Restate word for word the lines of the entries below, starting with the line that holds "Task: Switch to the Septimont tab" and ending with the line that holds "Given: Click the Тип объявления label", and no others.

**** Task data

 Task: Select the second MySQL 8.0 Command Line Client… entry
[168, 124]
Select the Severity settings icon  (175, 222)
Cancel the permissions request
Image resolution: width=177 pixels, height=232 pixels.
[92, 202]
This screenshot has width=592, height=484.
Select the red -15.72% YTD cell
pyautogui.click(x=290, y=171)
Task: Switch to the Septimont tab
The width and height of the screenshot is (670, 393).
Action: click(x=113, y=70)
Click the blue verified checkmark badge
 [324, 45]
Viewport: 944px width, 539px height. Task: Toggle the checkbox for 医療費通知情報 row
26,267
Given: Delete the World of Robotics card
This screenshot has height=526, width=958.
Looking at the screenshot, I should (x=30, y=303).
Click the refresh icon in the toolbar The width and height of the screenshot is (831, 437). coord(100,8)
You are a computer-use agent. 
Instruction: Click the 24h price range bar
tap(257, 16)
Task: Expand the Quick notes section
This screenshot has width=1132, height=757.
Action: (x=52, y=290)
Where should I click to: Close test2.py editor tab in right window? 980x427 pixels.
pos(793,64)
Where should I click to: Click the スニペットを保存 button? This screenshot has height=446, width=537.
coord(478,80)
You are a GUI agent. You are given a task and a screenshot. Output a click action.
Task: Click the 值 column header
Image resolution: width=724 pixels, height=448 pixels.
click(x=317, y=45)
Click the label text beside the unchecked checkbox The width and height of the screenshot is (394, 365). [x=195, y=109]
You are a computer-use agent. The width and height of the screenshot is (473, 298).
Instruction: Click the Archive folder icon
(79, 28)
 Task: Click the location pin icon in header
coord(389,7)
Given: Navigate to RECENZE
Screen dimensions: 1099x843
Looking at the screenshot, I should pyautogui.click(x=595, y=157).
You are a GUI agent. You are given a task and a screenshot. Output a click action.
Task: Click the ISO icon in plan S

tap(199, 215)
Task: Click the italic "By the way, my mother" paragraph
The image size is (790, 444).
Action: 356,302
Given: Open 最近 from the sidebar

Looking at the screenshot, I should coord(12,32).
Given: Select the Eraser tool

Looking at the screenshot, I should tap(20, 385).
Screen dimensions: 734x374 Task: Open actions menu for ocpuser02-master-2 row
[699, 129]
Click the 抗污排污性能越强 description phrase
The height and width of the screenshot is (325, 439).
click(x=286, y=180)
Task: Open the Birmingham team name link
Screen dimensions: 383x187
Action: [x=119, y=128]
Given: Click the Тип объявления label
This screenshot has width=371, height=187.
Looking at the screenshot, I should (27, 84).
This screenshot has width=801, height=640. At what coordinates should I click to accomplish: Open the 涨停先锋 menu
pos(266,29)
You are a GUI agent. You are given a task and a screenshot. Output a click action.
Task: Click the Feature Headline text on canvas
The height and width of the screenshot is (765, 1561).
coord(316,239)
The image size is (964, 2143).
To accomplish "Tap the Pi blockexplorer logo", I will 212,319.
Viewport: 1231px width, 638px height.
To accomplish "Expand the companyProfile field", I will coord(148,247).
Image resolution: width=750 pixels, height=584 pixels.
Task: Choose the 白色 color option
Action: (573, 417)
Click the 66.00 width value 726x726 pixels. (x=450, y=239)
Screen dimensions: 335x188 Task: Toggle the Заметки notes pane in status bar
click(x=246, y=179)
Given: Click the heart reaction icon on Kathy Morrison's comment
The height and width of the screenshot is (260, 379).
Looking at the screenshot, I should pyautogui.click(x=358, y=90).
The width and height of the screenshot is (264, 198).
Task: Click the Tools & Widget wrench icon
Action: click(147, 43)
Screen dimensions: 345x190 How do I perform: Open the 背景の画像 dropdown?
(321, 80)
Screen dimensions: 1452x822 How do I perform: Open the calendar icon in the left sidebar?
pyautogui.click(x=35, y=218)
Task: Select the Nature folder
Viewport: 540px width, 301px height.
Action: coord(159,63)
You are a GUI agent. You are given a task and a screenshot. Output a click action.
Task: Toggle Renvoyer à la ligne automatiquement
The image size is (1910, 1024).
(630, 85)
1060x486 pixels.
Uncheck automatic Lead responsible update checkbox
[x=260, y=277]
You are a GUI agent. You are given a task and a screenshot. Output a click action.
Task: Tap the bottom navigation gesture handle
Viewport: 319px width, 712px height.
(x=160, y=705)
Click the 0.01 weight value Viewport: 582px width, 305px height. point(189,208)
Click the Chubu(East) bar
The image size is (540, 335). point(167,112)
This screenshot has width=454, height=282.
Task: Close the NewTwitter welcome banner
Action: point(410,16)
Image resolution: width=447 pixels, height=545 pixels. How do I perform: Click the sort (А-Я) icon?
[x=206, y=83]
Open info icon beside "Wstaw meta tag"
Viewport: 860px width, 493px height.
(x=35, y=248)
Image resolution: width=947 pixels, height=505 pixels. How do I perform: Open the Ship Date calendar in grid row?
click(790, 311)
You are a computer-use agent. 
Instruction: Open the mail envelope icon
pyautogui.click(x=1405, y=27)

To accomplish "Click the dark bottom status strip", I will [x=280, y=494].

********

[Your response]
Task: Switch to the Septimont tab
The width and height of the screenshot is (670, 393).
Action: click(x=113, y=70)
Click the blue verified checkmark badge
 [324, 45]
Viewport: 944px width, 539px height. Task: Toggle the checkbox for 医療費通知情報 row
26,267
Given: Delete the World of Robotics card
This screenshot has height=526, width=958.
Looking at the screenshot, I should (x=30, y=303).
Click the refresh icon in the toolbar The width and height of the screenshot is (831, 437). coord(100,8)
You are a computer-use agent. 
Instruction: Click the 24h price range bar
tap(257, 16)
Task: Expand the Quick notes section
This screenshot has width=1132, height=757.
Action: (x=52, y=290)
Where should I click to: Close test2.py editor tab in right window? 980x427 pixels.
pos(793,64)
Where should I click to: Click the スニペットを保存 button? This screenshot has height=446, width=537.
coord(478,80)
You are a GUI agent. You are given a task and a screenshot. Output a click action.
Task: Click the 值 column header
Image resolution: width=724 pixels, height=448 pixels.
click(x=317, y=45)
Click the label text beside the unchecked checkbox The width and height of the screenshot is (394, 365). [x=195, y=109]
You are a computer-use agent. The width and height of the screenshot is (473, 298).
Instruction: Click the Archive folder icon
(79, 28)
 Task: Click the location pin icon in header
coord(389,7)
Given: Navigate to RECENZE
Screen dimensions: 1099x843
Looking at the screenshot, I should pyautogui.click(x=595, y=157).
You are a GUI agent. You are given a task and a screenshot. Output a click action.
Task: Click the ISO icon in plan S

tap(199, 215)
Task: Click the italic "By the way, my mother" paragraph
The image size is (790, 444).
Action: 356,302
Given: Open 最近 from the sidebar

Looking at the screenshot, I should coord(12,32).
Given: Select the Eraser tool

Looking at the screenshot, I should tap(20, 385).
Screen dimensions: 734x374 Task: Open actions menu for ocpuser02-master-2 row
[699, 129]
Click the 抗污排污性能越强 description phrase
The height and width of the screenshot is (325, 439).
click(x=286, y=180)
Task: Open the Birmingham team name link
Screen dimensions: 383x187
Action: [x=119, y=128]
Given: Click the Тип объявления label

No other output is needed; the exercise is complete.